PKU (Phenylketonuria) is an inherited, recessive, metabolic disorder caused by a deficiency of the enzyme phenylalanine hydroxylase ("PAH"). In most of the countries worldwide, PKU occurs in 1 in 10,000 to 1 in 15,000 new born babies, according to the National Human Genome Research Institute
APR-OD031 is an extended release amino acid mix engineered with a patented drug delivery technology enabling to secure physiological absorption of the delivered amino acids. This is the first mix of amino acids having a pharmacological primary mode of action designed to reduce and control Phenylalanine ("Phe") fluctuations and muscle proteolysis by reducing catabolic episodes in PKU Patients, especially Classic PKU Patients not responding to Sapropterin.
"The Orphan Drug Designation for our drug candidate APR-OD031 is a huge achievement for a small company like APR, which is focusing its efforts on the improvement of PKU standard of care. Together with the other orphan drug designation granted 6 months ago, APR is strengthening its position as a patient centric company dedicated to major unmet needs in the rare disease space," said Paolo Galfetti, CEO of APR. "As father of a PKU boy and as professional in this industry, I feel the privilege and the honor for leading a group of passionate people, all sharing the same vision to improve the quality of life of patients and families living with rare diseases. We will work closely with the FDA to complete the development and bring to the Patients this new drug as soon as possible for the benefit of the PKU community still in the need of innovative and meaningful medications."

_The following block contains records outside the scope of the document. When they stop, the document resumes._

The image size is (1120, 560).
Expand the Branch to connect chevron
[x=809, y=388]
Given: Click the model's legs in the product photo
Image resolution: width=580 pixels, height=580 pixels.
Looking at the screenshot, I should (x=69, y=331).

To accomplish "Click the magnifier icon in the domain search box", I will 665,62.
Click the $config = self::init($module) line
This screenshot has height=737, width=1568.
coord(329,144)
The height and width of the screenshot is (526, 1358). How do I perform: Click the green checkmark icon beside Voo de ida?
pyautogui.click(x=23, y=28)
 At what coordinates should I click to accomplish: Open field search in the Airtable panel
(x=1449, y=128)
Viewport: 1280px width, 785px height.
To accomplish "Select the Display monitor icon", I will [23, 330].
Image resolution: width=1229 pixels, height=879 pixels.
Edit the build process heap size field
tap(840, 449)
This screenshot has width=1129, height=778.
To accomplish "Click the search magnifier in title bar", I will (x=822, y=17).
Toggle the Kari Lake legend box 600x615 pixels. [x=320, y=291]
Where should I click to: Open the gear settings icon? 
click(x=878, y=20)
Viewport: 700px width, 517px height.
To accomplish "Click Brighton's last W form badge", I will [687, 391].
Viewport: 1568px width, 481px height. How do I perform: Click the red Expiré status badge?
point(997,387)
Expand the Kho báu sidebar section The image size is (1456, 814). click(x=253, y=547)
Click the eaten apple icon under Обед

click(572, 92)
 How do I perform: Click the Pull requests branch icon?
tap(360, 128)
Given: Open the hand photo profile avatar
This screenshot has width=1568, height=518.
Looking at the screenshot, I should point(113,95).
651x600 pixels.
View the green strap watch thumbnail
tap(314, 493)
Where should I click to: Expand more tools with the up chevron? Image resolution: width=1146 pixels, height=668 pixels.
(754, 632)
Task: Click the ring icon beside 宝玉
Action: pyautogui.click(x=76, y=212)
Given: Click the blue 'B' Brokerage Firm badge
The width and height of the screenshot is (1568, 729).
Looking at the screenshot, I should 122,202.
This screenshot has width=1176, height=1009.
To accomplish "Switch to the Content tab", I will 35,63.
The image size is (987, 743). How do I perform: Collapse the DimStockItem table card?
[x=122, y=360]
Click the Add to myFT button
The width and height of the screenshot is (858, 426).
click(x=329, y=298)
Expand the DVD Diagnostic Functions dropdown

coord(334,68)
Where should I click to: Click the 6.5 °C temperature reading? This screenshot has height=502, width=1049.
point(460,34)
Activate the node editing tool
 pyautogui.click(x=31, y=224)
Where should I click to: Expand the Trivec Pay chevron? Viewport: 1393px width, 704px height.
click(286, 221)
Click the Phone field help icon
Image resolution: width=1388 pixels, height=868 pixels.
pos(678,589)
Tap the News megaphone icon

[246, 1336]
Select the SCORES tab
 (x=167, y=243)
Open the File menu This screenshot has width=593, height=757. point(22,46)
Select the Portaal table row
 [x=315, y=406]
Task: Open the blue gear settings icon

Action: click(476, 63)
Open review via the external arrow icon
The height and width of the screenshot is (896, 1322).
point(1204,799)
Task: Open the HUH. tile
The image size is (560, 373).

APR-OD031 is an extended-release, Phe-free, amino acids containing formula designed to modify their release and absorption profile to mimic that of dietary proteins. APR-OD031 is engineered using the patented drug delivery Physiomimic Technology™ enabling the production of small coated granules for oral administration, processed to gradually release the amino acids in the gut. APR-OD031 is intended to reduce Phenylalanine fluctuations and muscle proteolysis in PKU patients not responding to Sapropterin. Moreover, the Physiomimic Technology™ is designed to improve patient compliance and adherence to treatments because it remarkably masks the taste and the odour of Amino Acids, with positive consequences on the typical unpleasant taste, odour, and aftertaste of traditional formulations.
Phenylalanine hydroxylase ("PAH") is required for the breakdown of Phenylalanine ("Phe"), an amino acid found in all protein-containing foods. When PAH is deficient or defective, Phe accumulates to abnormally high levels in the blood and consequently into the brain. Clinical manifestations of sustained high Phe levels include a variety of serious neurological complications, including intellectual disability and brain damage, mood disturbances, seizures and tremors, cognitive problems and executive function deficits which are clinically relevant not only in children and young people but also in adults.